I must admit that in the early days asking for a seat was too much for me. But then I had to get off the tube (repeatedly and sometimes more than once on the same journey to the office) to puke so having a badge was actually really nice because it meant that I didn't have to ask. when I was already feeling v vulnerable. Asking made me cry - I couldn't face the potential rejection! Getting a seat was the difference between being able to just about function at work all day or having to get off half way to work and sit for 30 mins recovering and then having to try again and arriving at the office like a dishrag. Although getting offered a seat also used to make me cry and even travelling up an escalator once!

SamSmalaidh Tue 20-Nov-12 14:28:17

Did you ask for a seat and people refused Fergus?

WingDefence Tue 20-Nov-12 14:48:24

Thanks Sam, when I'm in London next week I shall ask with all politeness (I wouldn't have just demanded a seat anyway grin) and then even if someone declines, hopefully someone else may have heard me and then would offer.

Havingkittens Tue 20-Nov-12 14:56:57

It's a bit of a dilemma as often you need a seat more in the first trimester when you don't really look pregnant, due to feeling sick or wiped out.

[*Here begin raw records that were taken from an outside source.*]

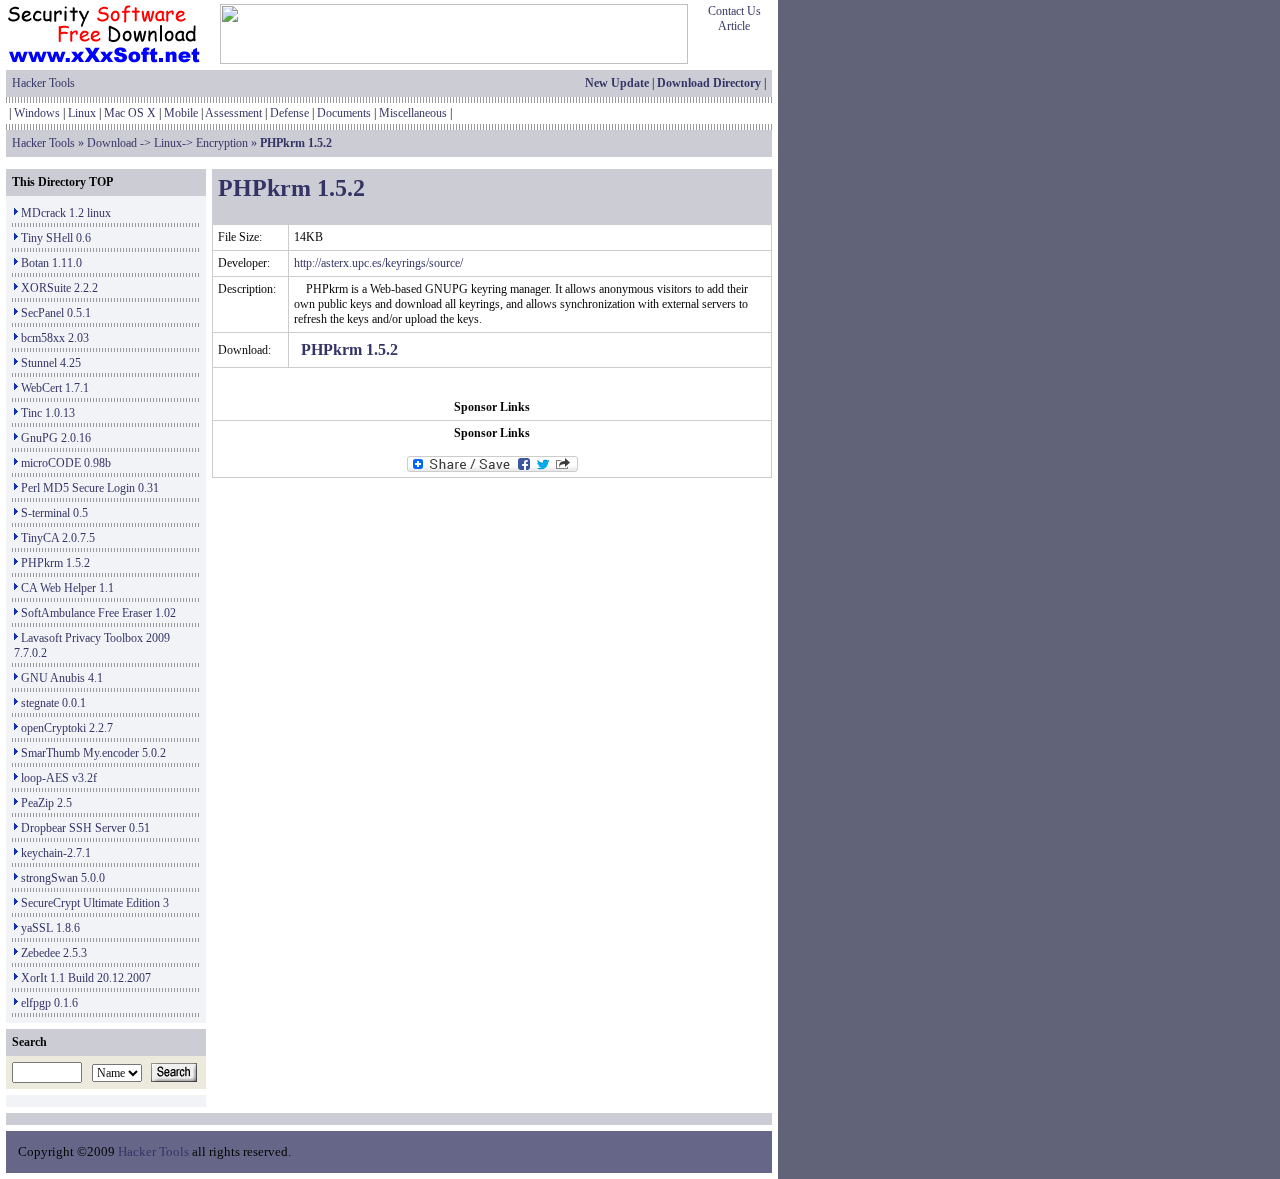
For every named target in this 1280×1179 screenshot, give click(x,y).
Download (112, 143)
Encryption (222, 143)
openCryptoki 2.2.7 (67, 728)
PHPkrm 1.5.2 (55, 563)
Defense (289, 113)
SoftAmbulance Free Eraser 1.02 (98, 613)
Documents (344, 113)
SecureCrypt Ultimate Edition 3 (95, 903)
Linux (82, 113)
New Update (617, 83)
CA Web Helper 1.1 (67, 588)
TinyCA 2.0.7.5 (58, 538)
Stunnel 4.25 (51, 363)
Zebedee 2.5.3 (54, 953)
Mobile (181, 113)
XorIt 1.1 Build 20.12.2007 (86, 978)
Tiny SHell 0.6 (56, 238)
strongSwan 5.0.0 (63, 878)
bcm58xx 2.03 (55, 338)
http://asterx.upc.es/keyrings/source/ (378, 263)
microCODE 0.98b (66, 463)
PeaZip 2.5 (46, 803)
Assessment (233, 113)
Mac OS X (130, 113)
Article (734, 26)
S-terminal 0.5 (54, 513)
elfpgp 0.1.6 (49, 1003)
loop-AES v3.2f (59, 778)
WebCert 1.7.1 (55, 388)
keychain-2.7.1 (56, 853)
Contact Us (734, 11)
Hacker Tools (43, 83)
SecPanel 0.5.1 (56, 313)
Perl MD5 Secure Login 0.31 (90, 488)
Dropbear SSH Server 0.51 (85, 828)
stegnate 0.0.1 (53, 703)
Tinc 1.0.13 (48, 413)
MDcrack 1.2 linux (66, 213)
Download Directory (709, 83)
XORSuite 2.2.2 (59, 288)
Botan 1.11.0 (51, 263)
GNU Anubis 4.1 (62, 678)
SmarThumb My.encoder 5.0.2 (93, 753)
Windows (37, 113)
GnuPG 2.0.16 (56, 438)
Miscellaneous (413, 113)
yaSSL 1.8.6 (50, 928)
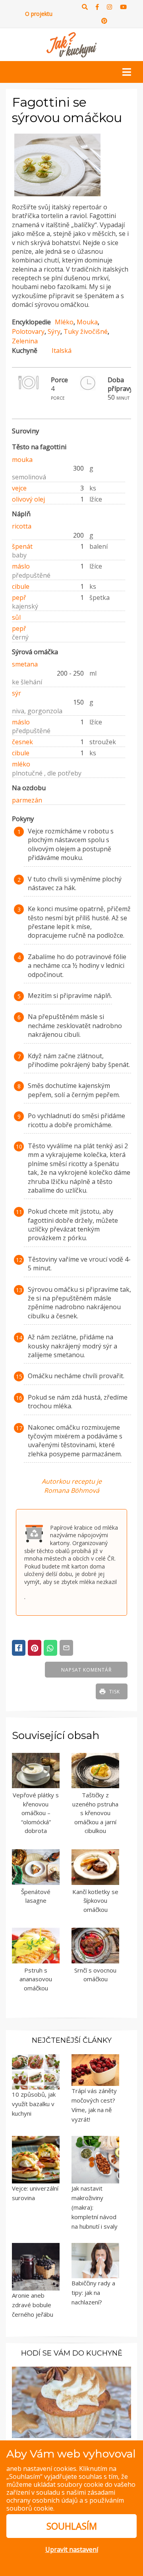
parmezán (27, 800)
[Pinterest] (104, 21)
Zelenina (25, 341)
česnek (22, 741)
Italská (62, 350)
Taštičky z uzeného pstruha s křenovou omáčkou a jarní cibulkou (95, 1813)
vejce (19, 488)
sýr (16, 693)
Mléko (64, 322)
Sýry (54, 331)
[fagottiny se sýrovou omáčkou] (57, 196)
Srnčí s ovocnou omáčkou (95, 1974)
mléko (21, 764)
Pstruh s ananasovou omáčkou (35, 1979)
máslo (21, 566)
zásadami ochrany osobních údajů (60, 2496)
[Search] (85, 7)
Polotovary (28, 331)
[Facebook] (97, 7)
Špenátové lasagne (35, 1896)
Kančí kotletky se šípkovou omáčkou (95, 1900)
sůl (16, 617)
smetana (25, 664)
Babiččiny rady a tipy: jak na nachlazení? (93, 2292)
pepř (19, 597)
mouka (22, 459)
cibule (20, 586)
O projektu (38, 13)
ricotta (21, 526)
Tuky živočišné (86, 331)
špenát (22, 546)
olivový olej (28, 499)
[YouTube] (123, 7)
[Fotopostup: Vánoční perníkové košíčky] (71, 2402)
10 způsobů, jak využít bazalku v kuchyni (34, 2103)
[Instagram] (109, 7)
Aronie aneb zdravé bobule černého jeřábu (32, 2304)
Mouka (87, 322)
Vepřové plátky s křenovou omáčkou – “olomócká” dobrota (36, 1813)
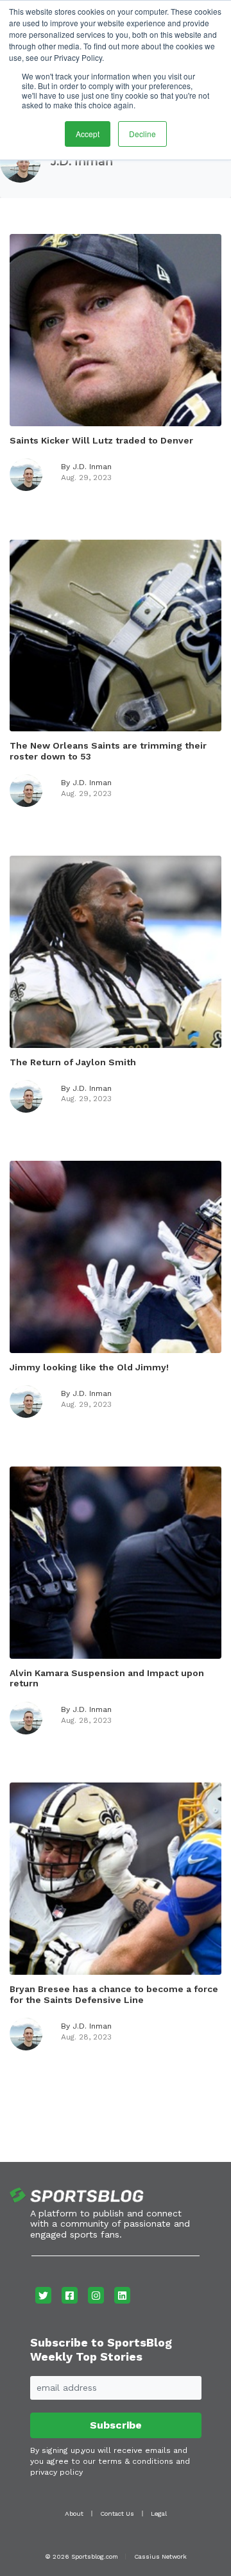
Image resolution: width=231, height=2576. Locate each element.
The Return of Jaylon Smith (73, 1062)
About (74, 2513)
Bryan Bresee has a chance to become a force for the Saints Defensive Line (114, 1994)
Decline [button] (142, 133)
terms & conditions (135, 2461)
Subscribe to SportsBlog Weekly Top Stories (101, 2349)
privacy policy (56, 2472)
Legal (159, 2513)
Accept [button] (87, 133)
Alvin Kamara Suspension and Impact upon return (107, 1678)
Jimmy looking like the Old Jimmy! (89, 1367)
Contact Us (117, 2513)
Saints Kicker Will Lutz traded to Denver (101, 440)
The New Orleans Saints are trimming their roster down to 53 (108, 750)
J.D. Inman (82, 161)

Personally though, I wouldn't dream of wearing a Baby on Board sticker as I wasn't ready to tell anyone I was pregnant until about 16 weeks and wouldn't want to run the risk of anyone I know seeing it.

I am now looking a bit more pregnant but wear a big furry swing coat that disguises the fact (not on purpose) so I'd probably have to demand a seat. I fell down the wet stairs going down into Oxford Circus tube the other week and all but one person continued to just walk around me to get into the station as it wasn't obvious at all that I was pregnant. Although you'd hope people would show more concern regardless of the fact!